Interest (emotion)
Interest is a feeling or emotion[1] that causes attention to focus on an object, event, or process. In contemporary psychology of interest,[2] the term is used as a general concept that may encompass other more specific psychological terms, such as curiosity and to a much lesser degree surprise.
The emotion of interest does have its own facial expression, of which the most prominent component is having dilated pupils.[3]

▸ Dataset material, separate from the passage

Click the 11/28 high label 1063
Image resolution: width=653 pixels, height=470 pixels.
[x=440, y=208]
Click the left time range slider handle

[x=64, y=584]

Applications in computer assisted communication and B-C interface
In a 2016 article, an entirely new communication device and brain-computer interface was developed, requiring no visual fixation or eye movement at all, that is based on covert interest in (i.e. without fixing eyes on) chosen letter on a virtual keyboard with letters each having its own (background) circle that is micro-oscillating in brightness in different time transitions, where the letter selection is based on best fit between, on one hand, unintentional pupil-size oscillation pattern, and, on the other hand, the circle-in-background's brightness oscillation pattern. Accuracy is additionally improved by user's mental rehearsing the words 'bright' and 'dark' in synchrony with the brightness transitions of the circle/letter.[4]

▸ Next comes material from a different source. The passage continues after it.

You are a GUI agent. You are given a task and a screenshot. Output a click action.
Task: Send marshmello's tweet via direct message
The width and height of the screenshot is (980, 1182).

Measurement of sexual interest
In social science measurement methodology, when the intensity of (sexual) interest needs to be measured, the changes in pupil size – despite its weaker, but still consistent, correlations with other measures such as self-reported measures of sexual interest's orientation – have been proposed as its appropriate measure.[5]
See also
References
- ↑ The following can be read in a review or blurb concerning Paul Silvia's Exploring the Psychology of interest: "Anyone interested in emotions will find this book on the emotion of interest immensely interesting! If you are among those who question the status of interest as an emotion, this book will convince you. This very real emotion not only exists, but also plays a major role in shaping our lives. This book goes a long way toward documenting what I have long believed. Of all the emotions, interest has the greatest long-term impact across the life span."--Carroll E. Izard, PhD, Trustees Distinguished Professor, Department of Psychology, University of Delaware
- ↑ Silvia, Paul (2006) Exploring the Psychology of Interest. University of Oxford
- ↑ "We cannot help but reveal our interest in (and attraction to) others through the size of our pupils."--Satoshi Kanazawa, PhD, an evolutionary psychologist, Reader in Management at the London School of Economics and Political Science, and Honorary Research Fellow in the Department of Psychology at University College London, and in the Department of Psychology at Birkbeck College, University of London, in his blog Scientific Fundamentalist
- ↑ Mathôt S, Melmi J-B, van der Linden L, Van der Stigchel S (2016) The Mind-Writing Pupil: A Human-Computer Interface Based on Decoding of Covert Attention through Pupillometry. Public Library of Science ONE 11(2): e0148805. doi:10.1371/journal.pone.0148805
- ↑ Rieger, Gerulf; Savin-Williams RC (2012) The Eyes Have It: Sex and Sexual Orientation Differences in Pupil Dilation Patterns. Public Library of Science ONE 7(8): e40256. doi:10.1371/journal.pone.0040256 San Francisco
External links
- A theory of different stages of interest (from noticing something, wondering about it, being curious, to being fascinated, astonished, and, in ecstasy)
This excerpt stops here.